Directions for this task: Locate each line in the records that contains the word "Open", matching case, and copy those lines out in full.

Items:
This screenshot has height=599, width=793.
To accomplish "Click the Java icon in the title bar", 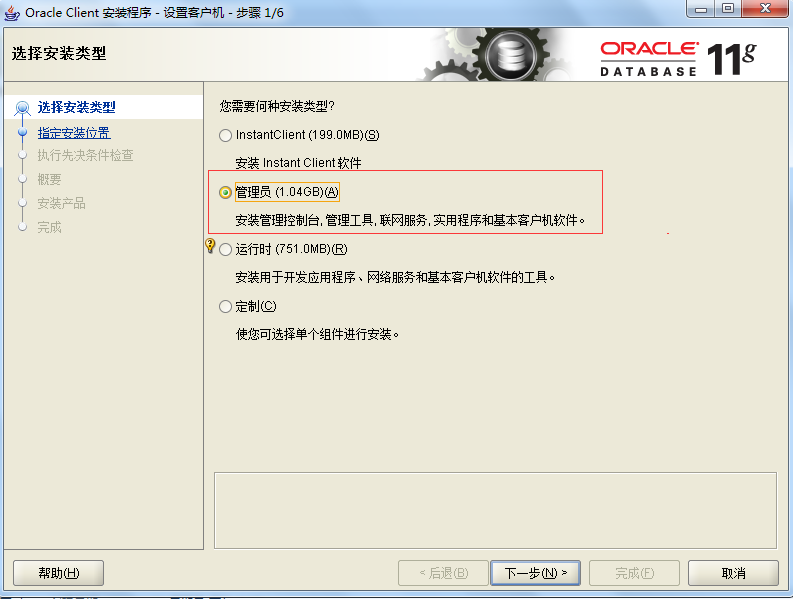I will [12, 12].
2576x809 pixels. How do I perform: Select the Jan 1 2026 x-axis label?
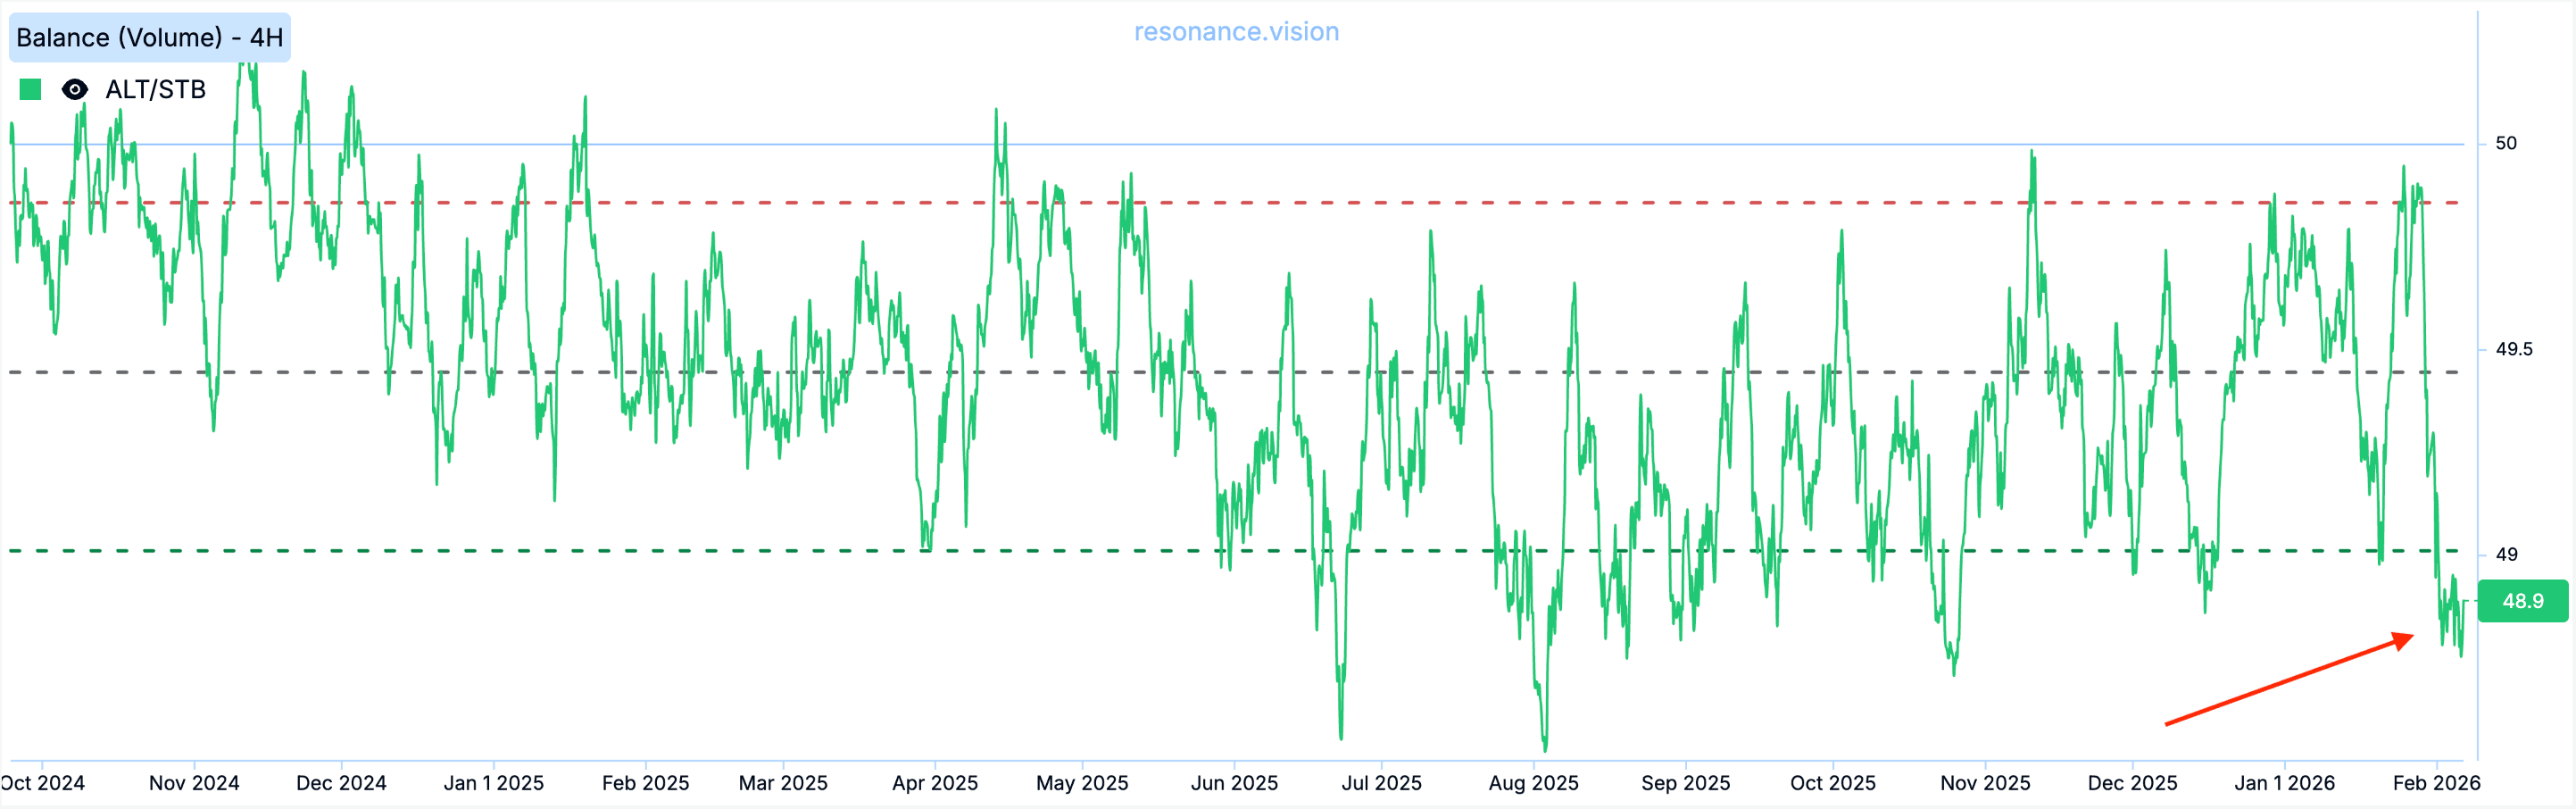[x=2284, y=783]
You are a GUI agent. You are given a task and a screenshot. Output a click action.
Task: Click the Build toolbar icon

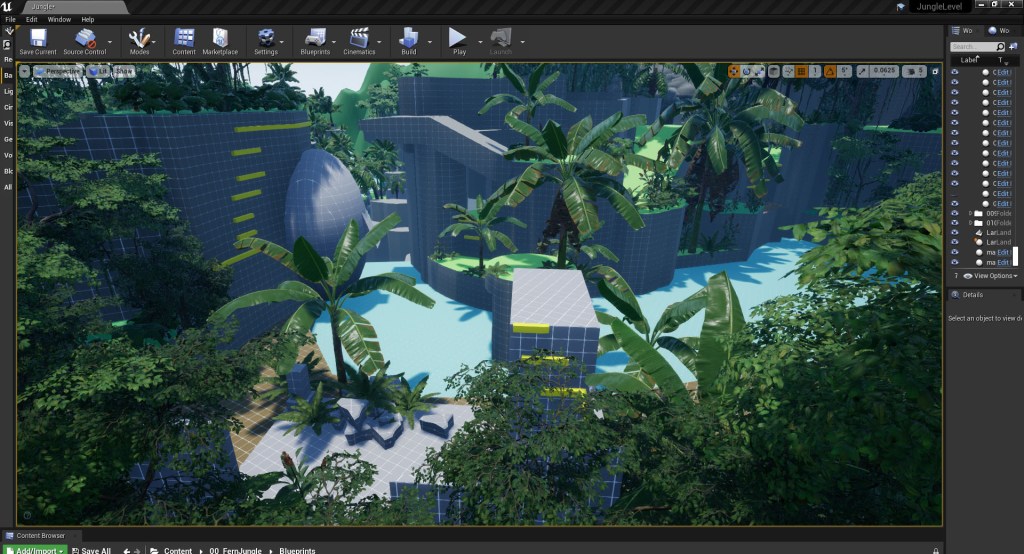(408, 40)
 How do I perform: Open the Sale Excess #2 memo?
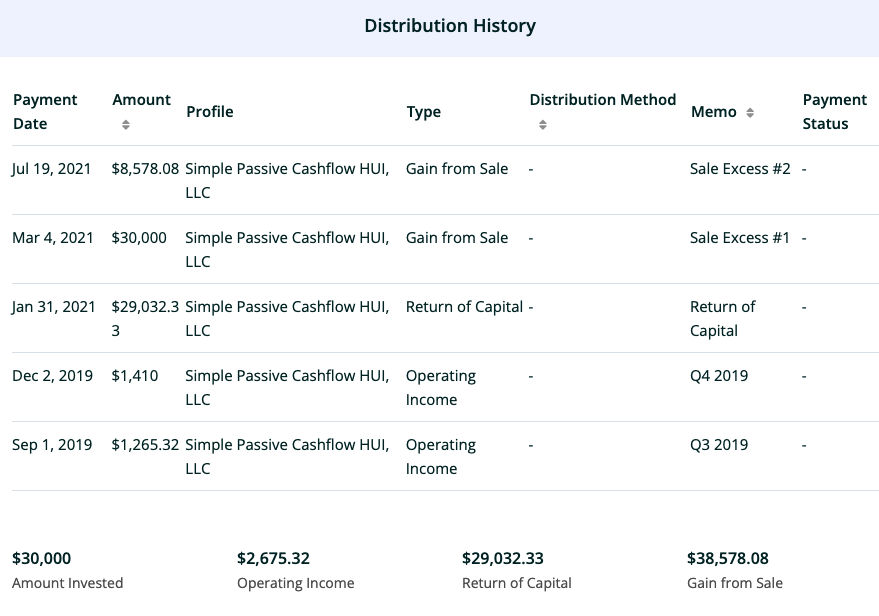[740, 169]
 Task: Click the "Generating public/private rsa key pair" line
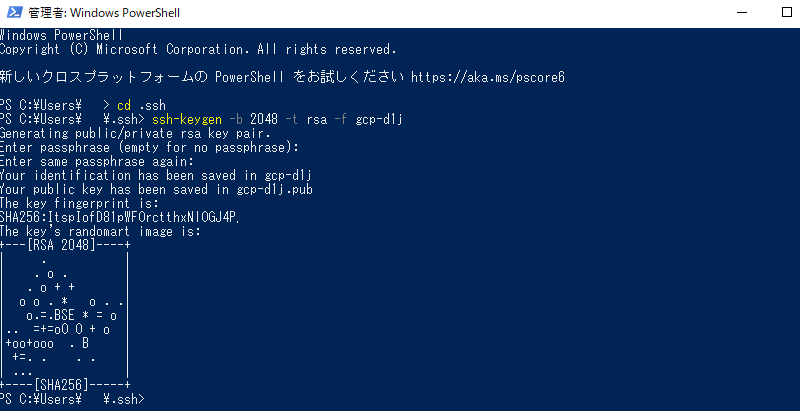pos(135,134)
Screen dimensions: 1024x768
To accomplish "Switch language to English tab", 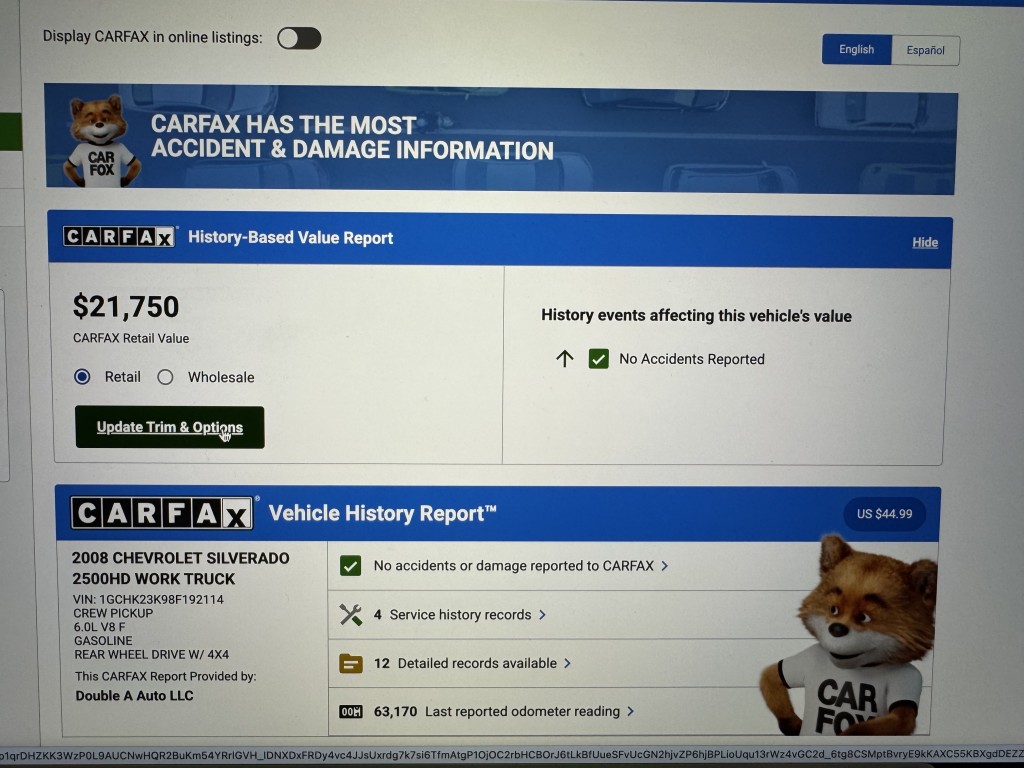I will point(857,50).
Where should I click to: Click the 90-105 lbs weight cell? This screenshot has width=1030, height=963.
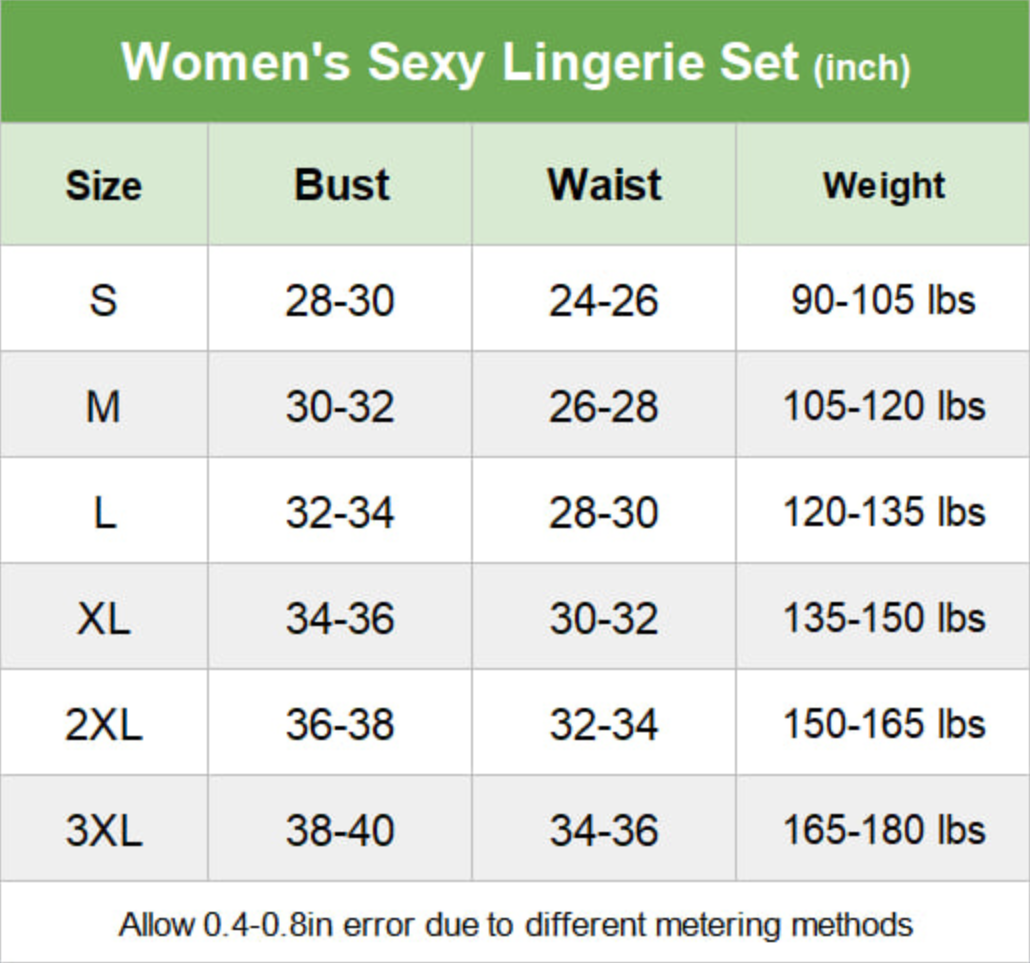pyautogui.click(x=884, y=300)

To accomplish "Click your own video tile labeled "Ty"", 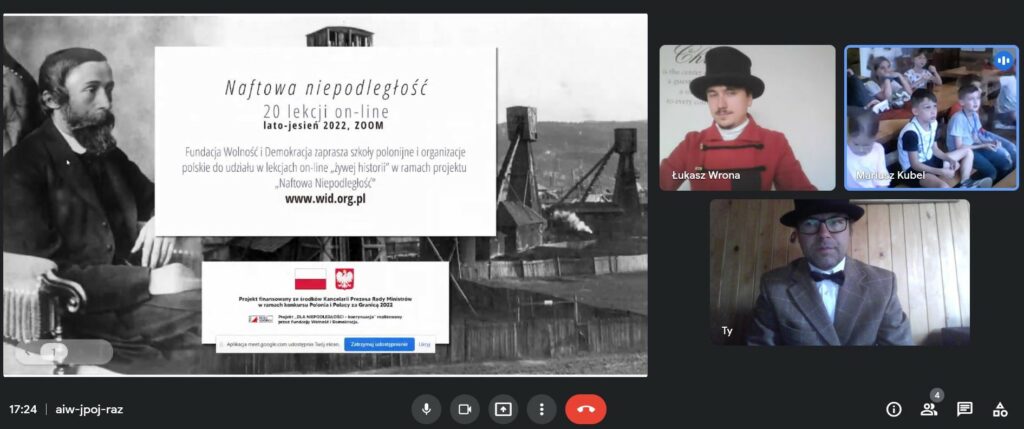I will point(839,272).
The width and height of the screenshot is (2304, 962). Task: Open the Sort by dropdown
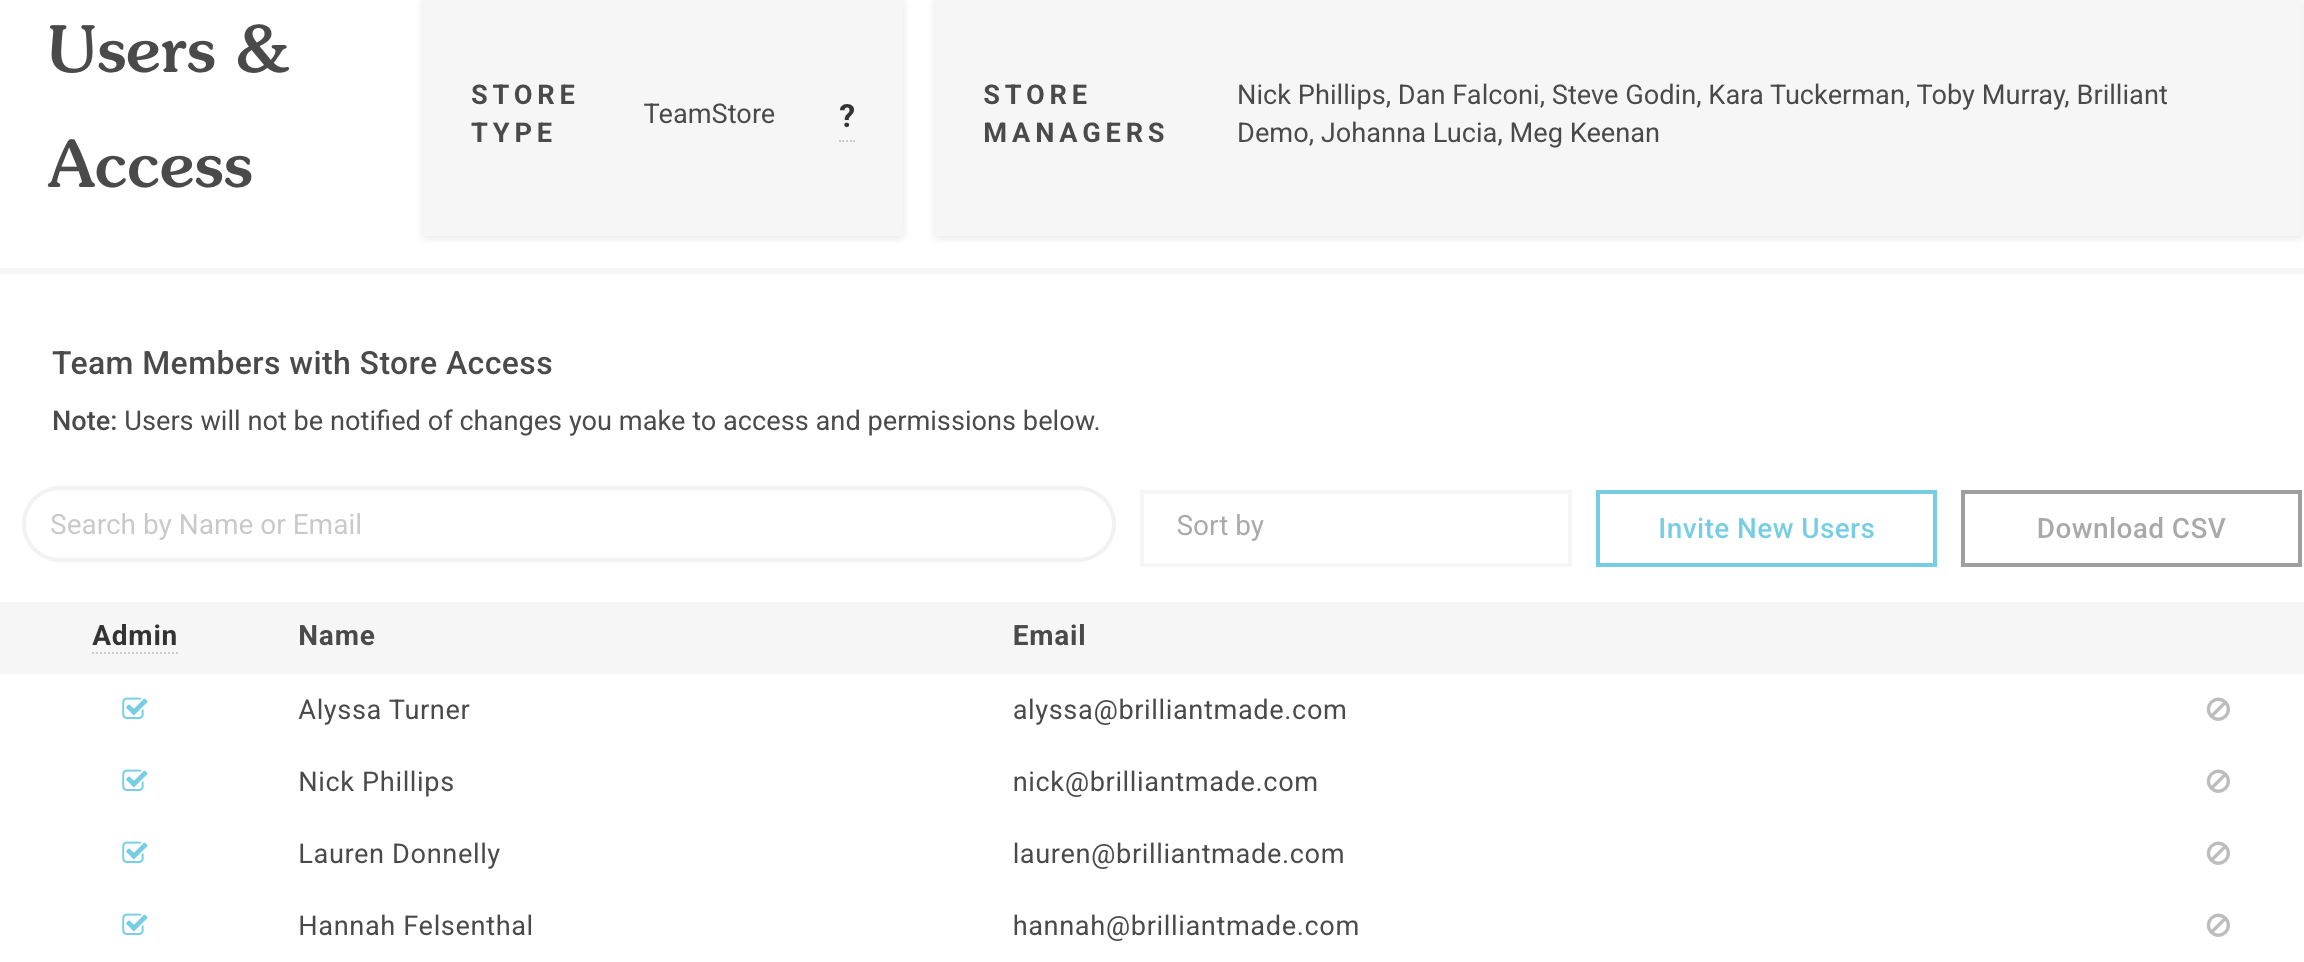[x=1356, y=527]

Result below:
 How do I perform: Open the Sale Excess #2 memo?
The width and height of the screenshot is (2304, 962). Task: Open the Sort by dropdown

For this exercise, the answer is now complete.